Frank Pierce
J. Allen Brack
Blizzard Entertainment
The Universe Behind World of Warcraft
WoW launched on foundation of 10 years of Warcraft franchise. Warcraft 1 in 1994, sequel in 1995. Then Starcraft and Brood War. Team then split to Warcraft 3 (“Team 1”) – origin of the yellow exclamation point for quest! Frozen Throne had more of an RPG style experience. Other team (“Team 2”) started working on squad based RPG in sci-fi universe (“Nomad”). Struggled to find their stride, had lots of people playing UO and EQ. Team 2, “if we were starting a new project today, is Nomad the project we’d make?”. But the answer was ultimately no. The game would be an MMO and the Warcraft franchise worked well for that. That’s how World of Warcraft was born.
This data is not what WoW looked like in the past, or even how it looks in the future but is a snapshot of how it looks today.
EP > Game Director, Production Director > Art Dir, Tech Dir, Lead Sys Design, Lead Content Design, Lead World Design, Senior Producer Content, Senior Producer Systems, Senior Producer Operations. Form structure around the people, not people around a structure. Look at the skills of the people that you have. This is a different structure than for our other games. Note the dual reporting to the Game and Production Directors.
Keep teams around 5-8 people but routinely break that. 128 years of game industry experience in the leadership group.
Programming: Tech Dir > Lead Engine Prog, Lead Gameplay Prog, Lead Tools Prog, Lead Server Prog, Lead UI Prog, then programmers under each of those. Population: 32. Tools team has an important function, WoW will last so long that the tools that are being created are of commercial quality.

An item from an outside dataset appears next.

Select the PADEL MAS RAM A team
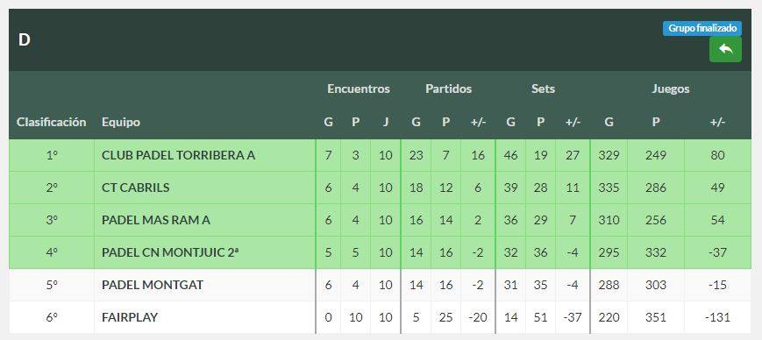 [156, 220]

Dev tools, but also CS tools. Better tools = more efficiency. Like any other deliverable, they go through an internal QA process like the games. Thousands of internal customers using these. Server team: server software infrastructure. Recently adding pooling of instance servers, let them not be dedicated to a single realm but a pool of realms. UI team is cross disciplinary, C++, LUA, artists and layout designers. Whole team maintains 5.5 million lines of code.
Artists: Art Dir > Lead Char / Tech Artist > Lead Environment > Lead Dungeon > Lead Prop > Lead Animator. Prop team relatively new, make all the torches, cheeses, etc. Animators and concept artists reporting to Lead Anim. Dedicated technical art team creates tools, cleanups, creation of collision meshes, last bit of art bug fixing. 51 artists. 1.5 million individual assets.

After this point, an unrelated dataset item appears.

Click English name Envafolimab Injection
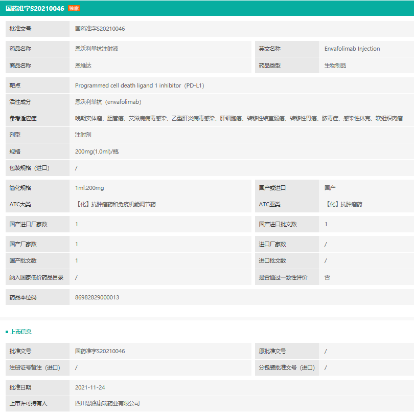Screen dimensions: 414x412 pos(352,49)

Production: Auxiliary management team to assist disciplinary team leads with task tracking & task management. Cross dept projects. Senior Producer Systems > Producer Tools, Producer Programmers. Senior Producer Content > tech writer, Producer Artists, Producer Designers. Senior Producer Ops > Associate Producer Live Operations.
1 producer per 10 developers. Creative teams do not report to producers, they report to creative people. Important aspect of management is succession planning. 4th person in the art director role, so have to identify and prepare future leaders. 10 people, tracked 33,000 tasks.

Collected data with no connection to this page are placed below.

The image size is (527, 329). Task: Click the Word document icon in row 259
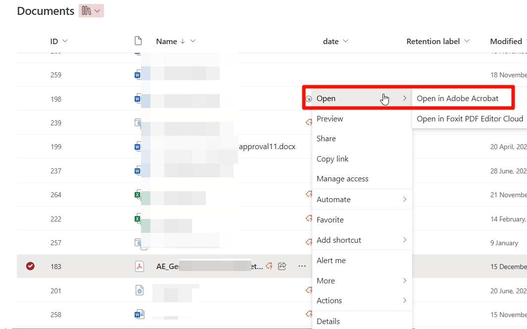tap(139, 74)
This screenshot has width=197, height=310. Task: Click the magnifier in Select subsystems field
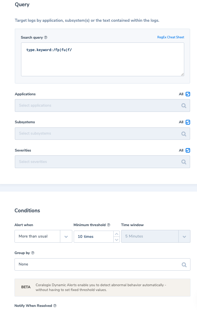(184, 134)
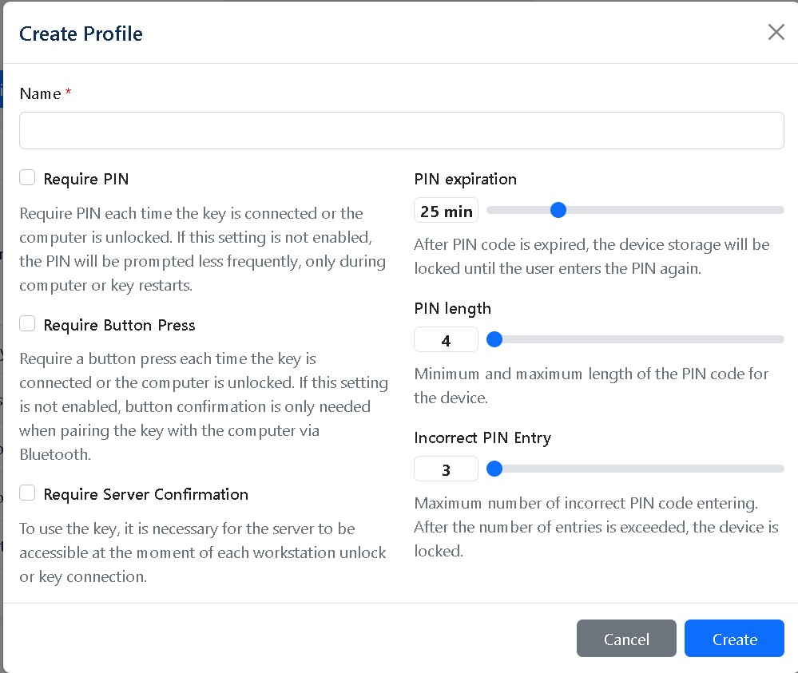Select the PIN length value box showing 4
Image resolution: width=798 pixels, height=673 pixels.
click(446, 340)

Design: Lead Systems Designer > Class Designer, Profession Designer, Itemization Designer. Lead Content Designer > Lead Exterior Level, Lead World Events. Lead World Designer > Quest Designers, Lead Encounter Designer. Population: 37. Exterior designers are combo design + art, use Wowedit to place props, buildings, heighmap adjustment. Zones all created by hand, nothing procedural. 70,000 spells. 40,000 NPCs.
But there are other critical departments that may not be as obvious / familiar.
Cinematics: Pre-rendered sequences, teasers. Cine owns these from beginning to end, starting with concept and storyboard all the way to final render. Very detail oriented. Also do Machinima sequences (as used for some of the patches, in-game storytelling sequences). Partners for a big component of storytelling. Also do creative direction of 12 ft statues and weapon replicas, action figures. Population: 123, so a huge group in and of itself.
Sound: Sound effects, music, voice casting and recording. Not on the WoW team proper but still very important. Lich King used a tool to programmatically change the sound of existing race voices (for the DK). Audio director composed a lot of the music in WoW. 27 hours of music in WoW, increases with every patch. Sometimes almost half the patch size is audio.
Platform Services: Director of Global Platform Services > Platform Tech, Mac Dev, QA, Localization, Technical QA. Shared resource dept. Mac versions going back to 1991. Compat testing as well as implementation of testing tech itself. Pop: 245 people.
QA: Lots of big patches make this bigger but their team doesn’t necessarily go up. 2600 quests in original Wow, +2700 BC, +2350 in LK. 7650 total. More content beyond quests of course, plus those patches. Automated testing experimented with but hasn’t worked as well as they wanted. Large raiding game (25+ players that requires some skill) which can be hard to test. Promote some of the top QA people into the development team. Bugs tracked: 179,184. Most of those are fixed.
Localization: 10 languages, no partial localizations. All done in-house. English, UK English, 8 foreign language versions. Played by more people in foreign languages than in English. Didn’t always have this internally but have made that transition to all in-house. Decision that can’t be taken lightly to add a new language because all are full locs. Not just translation of the product itself but is an ongoing commitment for customer support for as long as game is operating. Dedicated localization producer within that group in platform services. 358,680 strings, over 3.2 million words.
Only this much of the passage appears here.